Stated problem A -> In the passage on hiring talent with disabilities, list each area that it says employees can inform with their unique lens on a customer market.
Stated problem B -> Condense the paragraph beginning "People with disabilities in the United States alone" from the passage on hiring talent with disabilities into a short bulleted list that keeps its main facts.
Stated problem C -> Pick up the passage on hiring talent with disabilities after its final sentence and write a continuation.

Document passage ->
______________________________

Talent with disabilities bring alternative perspectives to getting a job done, to solving a problem, and to reaching a goal.  It is this unique perspective and life experiences that can contribute innovative ideas, processes and market reach.

People with Disabilities Are A Large and Growing Market

People with disabilities in the United States alone represent an annual spending power of $645 billion, and their friends and families—those who would make spending decisions based on how inclusive and accessible a company may be, represent another $4 trillion in annual spending, according to the Return on Disability Group.  This is both a talent and customer market that businesses want to engage!  When your employees can give you a unique lens to a customer market they can inform advertising, product development, customer service and more.

______________________________

Data extract ->
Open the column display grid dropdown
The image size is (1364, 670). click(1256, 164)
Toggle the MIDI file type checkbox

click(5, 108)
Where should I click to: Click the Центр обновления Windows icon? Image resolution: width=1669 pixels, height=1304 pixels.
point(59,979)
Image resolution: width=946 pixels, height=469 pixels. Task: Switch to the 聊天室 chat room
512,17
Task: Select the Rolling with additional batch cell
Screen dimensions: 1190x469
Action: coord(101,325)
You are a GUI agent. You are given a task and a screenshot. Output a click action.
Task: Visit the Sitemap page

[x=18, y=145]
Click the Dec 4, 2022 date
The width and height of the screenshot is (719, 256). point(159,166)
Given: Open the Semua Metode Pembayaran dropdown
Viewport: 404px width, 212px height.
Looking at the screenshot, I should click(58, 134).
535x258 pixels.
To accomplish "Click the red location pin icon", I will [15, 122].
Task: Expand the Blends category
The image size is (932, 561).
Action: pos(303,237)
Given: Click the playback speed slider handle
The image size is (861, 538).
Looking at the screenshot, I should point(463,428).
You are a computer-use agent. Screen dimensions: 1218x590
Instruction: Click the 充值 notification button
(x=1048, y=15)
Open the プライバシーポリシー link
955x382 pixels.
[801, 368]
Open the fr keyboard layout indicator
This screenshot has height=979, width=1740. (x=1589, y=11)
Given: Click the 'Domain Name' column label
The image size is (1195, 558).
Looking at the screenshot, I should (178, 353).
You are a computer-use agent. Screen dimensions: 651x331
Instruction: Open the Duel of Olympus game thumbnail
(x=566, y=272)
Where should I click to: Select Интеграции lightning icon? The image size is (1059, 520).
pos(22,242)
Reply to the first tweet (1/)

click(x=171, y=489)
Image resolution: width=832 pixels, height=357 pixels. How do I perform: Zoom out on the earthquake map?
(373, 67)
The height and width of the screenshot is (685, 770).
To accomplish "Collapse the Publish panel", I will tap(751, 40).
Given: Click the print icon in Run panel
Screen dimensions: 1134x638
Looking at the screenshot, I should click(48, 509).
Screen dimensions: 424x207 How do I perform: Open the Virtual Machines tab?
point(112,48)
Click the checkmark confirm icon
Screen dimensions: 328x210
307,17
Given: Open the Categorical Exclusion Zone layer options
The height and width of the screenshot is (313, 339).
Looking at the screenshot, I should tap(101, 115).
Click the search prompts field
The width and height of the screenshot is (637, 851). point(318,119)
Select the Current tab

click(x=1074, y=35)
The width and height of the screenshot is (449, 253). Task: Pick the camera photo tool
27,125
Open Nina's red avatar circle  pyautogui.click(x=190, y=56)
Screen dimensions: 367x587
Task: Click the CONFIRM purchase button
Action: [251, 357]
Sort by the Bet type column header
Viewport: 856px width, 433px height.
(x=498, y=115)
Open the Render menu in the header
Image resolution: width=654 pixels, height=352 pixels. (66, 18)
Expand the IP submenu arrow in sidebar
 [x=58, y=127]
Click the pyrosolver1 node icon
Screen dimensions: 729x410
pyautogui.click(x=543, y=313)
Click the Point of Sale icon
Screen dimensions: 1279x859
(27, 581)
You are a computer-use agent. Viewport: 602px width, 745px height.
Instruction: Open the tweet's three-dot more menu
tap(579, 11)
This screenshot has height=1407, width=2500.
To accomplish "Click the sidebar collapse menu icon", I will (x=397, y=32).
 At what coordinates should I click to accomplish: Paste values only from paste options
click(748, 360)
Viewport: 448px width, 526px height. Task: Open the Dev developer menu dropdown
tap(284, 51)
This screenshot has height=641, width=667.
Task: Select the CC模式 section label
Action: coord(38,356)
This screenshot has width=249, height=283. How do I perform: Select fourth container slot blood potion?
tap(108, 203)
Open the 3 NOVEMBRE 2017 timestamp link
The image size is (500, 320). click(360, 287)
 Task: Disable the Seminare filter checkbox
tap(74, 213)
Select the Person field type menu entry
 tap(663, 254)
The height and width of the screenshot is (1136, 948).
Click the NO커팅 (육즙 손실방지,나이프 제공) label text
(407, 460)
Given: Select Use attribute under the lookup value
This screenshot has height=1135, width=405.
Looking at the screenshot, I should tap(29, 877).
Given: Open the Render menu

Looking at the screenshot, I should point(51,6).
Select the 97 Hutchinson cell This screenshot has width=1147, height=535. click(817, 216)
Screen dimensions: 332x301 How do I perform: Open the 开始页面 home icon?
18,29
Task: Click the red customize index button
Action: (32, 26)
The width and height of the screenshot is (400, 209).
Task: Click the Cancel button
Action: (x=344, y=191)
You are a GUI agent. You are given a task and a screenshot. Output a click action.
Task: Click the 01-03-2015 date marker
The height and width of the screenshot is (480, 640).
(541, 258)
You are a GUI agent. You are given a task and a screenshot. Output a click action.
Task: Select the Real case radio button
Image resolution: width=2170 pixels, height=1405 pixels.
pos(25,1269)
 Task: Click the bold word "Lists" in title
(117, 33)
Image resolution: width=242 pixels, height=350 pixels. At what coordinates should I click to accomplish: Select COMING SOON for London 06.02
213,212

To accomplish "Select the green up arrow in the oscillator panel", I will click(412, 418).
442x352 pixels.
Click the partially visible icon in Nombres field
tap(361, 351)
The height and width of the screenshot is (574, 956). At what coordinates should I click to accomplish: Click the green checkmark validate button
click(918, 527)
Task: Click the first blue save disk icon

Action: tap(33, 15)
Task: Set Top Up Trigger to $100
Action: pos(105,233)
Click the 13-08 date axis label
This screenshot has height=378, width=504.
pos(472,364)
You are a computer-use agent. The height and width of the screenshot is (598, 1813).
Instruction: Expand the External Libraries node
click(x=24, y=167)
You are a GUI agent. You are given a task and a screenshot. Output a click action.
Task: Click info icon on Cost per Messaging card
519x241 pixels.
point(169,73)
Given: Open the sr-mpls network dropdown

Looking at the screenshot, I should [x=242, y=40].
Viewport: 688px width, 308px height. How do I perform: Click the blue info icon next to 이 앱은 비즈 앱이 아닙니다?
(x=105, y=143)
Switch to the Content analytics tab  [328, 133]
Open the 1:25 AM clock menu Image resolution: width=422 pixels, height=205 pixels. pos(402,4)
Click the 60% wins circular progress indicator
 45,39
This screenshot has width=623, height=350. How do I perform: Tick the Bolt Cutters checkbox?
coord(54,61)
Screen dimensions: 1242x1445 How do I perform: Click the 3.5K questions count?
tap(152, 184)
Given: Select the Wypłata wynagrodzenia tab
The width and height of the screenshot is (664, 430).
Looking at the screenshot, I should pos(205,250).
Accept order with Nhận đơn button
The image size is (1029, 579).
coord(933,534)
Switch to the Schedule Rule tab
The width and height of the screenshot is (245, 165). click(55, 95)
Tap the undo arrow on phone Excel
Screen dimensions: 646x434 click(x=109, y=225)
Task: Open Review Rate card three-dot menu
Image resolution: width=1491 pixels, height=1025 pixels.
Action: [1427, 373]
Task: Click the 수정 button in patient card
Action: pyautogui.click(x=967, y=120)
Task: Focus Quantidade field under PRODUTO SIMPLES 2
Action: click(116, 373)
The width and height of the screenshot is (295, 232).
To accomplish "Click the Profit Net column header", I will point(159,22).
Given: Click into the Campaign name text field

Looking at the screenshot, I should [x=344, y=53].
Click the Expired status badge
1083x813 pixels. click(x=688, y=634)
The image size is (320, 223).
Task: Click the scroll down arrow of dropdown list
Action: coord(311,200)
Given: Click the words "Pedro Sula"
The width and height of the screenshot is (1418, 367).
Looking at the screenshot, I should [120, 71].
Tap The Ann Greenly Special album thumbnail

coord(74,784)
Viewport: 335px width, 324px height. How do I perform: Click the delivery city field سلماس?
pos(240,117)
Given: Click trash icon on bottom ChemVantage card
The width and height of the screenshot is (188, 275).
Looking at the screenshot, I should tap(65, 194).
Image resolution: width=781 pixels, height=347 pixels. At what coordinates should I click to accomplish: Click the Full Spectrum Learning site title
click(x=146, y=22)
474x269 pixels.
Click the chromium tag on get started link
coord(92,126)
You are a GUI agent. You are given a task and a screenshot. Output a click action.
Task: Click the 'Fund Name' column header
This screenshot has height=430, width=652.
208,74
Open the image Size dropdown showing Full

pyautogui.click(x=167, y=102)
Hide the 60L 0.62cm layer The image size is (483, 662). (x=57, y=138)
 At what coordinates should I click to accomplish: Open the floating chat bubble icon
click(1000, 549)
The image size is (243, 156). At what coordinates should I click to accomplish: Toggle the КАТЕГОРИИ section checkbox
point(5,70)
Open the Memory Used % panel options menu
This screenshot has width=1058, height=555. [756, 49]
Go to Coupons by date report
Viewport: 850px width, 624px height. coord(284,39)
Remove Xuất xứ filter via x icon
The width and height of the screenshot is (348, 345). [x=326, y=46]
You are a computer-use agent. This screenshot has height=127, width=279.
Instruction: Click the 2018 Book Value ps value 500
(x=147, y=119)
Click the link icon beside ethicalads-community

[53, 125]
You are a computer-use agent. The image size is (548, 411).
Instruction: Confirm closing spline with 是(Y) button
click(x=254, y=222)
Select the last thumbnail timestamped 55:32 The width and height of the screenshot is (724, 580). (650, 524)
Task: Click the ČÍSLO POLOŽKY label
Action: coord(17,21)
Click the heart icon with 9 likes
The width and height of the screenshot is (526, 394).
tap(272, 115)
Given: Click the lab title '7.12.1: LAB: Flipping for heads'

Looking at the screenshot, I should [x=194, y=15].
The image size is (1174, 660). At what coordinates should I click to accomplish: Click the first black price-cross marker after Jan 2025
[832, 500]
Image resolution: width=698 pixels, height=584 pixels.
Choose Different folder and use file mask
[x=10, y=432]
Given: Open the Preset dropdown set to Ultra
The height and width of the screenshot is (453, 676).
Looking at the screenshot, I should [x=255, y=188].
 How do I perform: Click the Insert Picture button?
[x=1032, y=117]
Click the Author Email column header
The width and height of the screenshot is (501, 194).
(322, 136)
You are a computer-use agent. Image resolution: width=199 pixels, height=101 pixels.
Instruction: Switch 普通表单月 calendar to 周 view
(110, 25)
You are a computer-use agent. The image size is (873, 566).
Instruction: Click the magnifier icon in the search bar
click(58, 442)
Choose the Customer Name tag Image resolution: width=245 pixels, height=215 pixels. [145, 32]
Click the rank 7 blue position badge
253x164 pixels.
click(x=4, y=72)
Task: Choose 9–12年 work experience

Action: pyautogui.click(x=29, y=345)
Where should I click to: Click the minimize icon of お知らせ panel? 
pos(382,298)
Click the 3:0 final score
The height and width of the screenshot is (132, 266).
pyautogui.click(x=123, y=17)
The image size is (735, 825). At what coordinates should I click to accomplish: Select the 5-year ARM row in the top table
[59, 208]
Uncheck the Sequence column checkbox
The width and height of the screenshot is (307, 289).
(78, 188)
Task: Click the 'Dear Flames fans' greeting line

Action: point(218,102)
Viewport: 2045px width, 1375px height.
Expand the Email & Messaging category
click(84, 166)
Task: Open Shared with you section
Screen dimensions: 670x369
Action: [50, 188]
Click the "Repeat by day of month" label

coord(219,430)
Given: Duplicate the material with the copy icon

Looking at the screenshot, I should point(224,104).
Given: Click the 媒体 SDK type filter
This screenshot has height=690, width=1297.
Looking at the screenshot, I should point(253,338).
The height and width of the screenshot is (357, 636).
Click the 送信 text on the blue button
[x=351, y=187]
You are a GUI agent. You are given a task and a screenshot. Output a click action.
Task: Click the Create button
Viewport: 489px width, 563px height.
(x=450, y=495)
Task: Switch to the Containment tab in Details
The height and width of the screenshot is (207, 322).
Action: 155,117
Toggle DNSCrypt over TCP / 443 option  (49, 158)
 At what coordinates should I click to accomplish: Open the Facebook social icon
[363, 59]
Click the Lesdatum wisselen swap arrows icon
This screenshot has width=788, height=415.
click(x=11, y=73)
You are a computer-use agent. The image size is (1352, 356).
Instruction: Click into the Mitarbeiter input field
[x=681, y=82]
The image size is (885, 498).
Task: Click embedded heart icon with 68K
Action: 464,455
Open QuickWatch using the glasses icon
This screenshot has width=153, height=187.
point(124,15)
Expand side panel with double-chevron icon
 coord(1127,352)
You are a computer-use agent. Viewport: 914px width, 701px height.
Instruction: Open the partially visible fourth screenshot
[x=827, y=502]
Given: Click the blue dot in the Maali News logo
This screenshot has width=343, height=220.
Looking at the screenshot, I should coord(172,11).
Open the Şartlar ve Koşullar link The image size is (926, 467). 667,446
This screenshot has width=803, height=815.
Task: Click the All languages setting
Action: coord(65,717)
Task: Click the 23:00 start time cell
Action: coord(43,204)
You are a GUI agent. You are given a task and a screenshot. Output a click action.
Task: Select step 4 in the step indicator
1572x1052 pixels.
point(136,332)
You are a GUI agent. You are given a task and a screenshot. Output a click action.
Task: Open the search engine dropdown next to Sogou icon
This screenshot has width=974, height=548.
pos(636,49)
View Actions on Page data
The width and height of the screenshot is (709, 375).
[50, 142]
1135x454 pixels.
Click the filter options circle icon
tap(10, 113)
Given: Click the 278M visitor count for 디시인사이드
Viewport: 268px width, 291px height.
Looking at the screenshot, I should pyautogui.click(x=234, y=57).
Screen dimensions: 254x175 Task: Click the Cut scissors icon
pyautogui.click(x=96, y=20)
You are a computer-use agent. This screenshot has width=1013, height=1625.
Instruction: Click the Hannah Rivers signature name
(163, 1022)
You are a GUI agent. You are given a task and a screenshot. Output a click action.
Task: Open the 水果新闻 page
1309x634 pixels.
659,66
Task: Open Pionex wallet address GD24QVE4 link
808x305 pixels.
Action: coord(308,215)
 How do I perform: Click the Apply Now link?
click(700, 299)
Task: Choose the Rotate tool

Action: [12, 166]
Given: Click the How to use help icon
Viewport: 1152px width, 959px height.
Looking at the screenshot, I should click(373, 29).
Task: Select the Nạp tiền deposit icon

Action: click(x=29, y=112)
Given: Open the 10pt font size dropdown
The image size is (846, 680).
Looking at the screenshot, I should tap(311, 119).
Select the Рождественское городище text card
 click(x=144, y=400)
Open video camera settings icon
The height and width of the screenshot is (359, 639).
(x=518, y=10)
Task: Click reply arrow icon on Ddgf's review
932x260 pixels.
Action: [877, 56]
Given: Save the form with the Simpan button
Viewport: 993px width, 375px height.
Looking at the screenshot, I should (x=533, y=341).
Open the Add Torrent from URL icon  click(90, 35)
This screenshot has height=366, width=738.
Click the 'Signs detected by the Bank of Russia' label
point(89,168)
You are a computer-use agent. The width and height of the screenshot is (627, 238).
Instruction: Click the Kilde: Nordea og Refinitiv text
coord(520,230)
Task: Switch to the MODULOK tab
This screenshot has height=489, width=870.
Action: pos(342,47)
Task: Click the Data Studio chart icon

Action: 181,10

______________________________

Final result A ->
- Advertising
- Product development
- Customer service

Final result B ->
- According to the Return on Disability Group, people with disabilities in the United States have $645 billion in annual spending power.
- Their friends and families, who may base spending decisions on how inclusive and accessible a company is, account for another $4 trillion a year.
- This makes them both a talent market and a customer market worth engaging.
- Employees with disabilities can offer a unique lens on this customer market that informs advertising, product development, customer service and more.

Final result C ->
An Opportunity for Employers to Lead in Talent and Market

Hiring people with disabilities is not about charity, but about smart business.  Ranging across industries and business lines, our clients include some familiar brands such as PepsiCo, Synchrony Financial, American Express, Aon and Staples.  These companies and others are taking action in hiring people with disabilities to meet their talent needs across the board and seeing real business results including key HR metrics:

  • An average 14% higher retention rate in the same roles;
  • 33% decrease in interview to hire ratios, saving talent acquisition professionals valuable time while decreasing time to fill;
  • 53% and 28% higher rates of voluntary “self-disclosure” among job seekers with disabilities and veteran’s respectively—important compliance results for government contractors and reflecting a positive and inclusive corporate culture;

Diversity within Disability

All of us have many roles in life both in our work and personal lives and bring our varied backgrounds, upbringing, culture, and prior experiences to the table.  People with disabilities are no different and cut across all dimensions of diversity.  By attracting, hiring and promoting talent with disabilities, we are also including their whole selves, disability only being a piece of who someone is.  For example, across our client base, employees with disabilities who have been hired cut across several areas of EEO reporting including:

  • 35% Women
  • 21% Veterans
  • 19% Hispanic
  • 36% White
  • 42% Black

Case Study #1:  PepsiCo

Talent need.  Our team, Disability Solutions, worked together with PepsiCo to design, build and launch Pepsi ACT (Achieving Change Together) with the goal of hiring talent with disabilities including veterans across the country to meet their workforce needs.  Developed as a national model for next-generation hiring practices, ACT has since become a part of their overall talent strategy.  Filling job opportunities across all career and experience levels, to date, the ACT model has been implemented across nine U.S. cities including a call center serving two business lines in North Carolina, including outgoing sales calls and inbound customer services calls.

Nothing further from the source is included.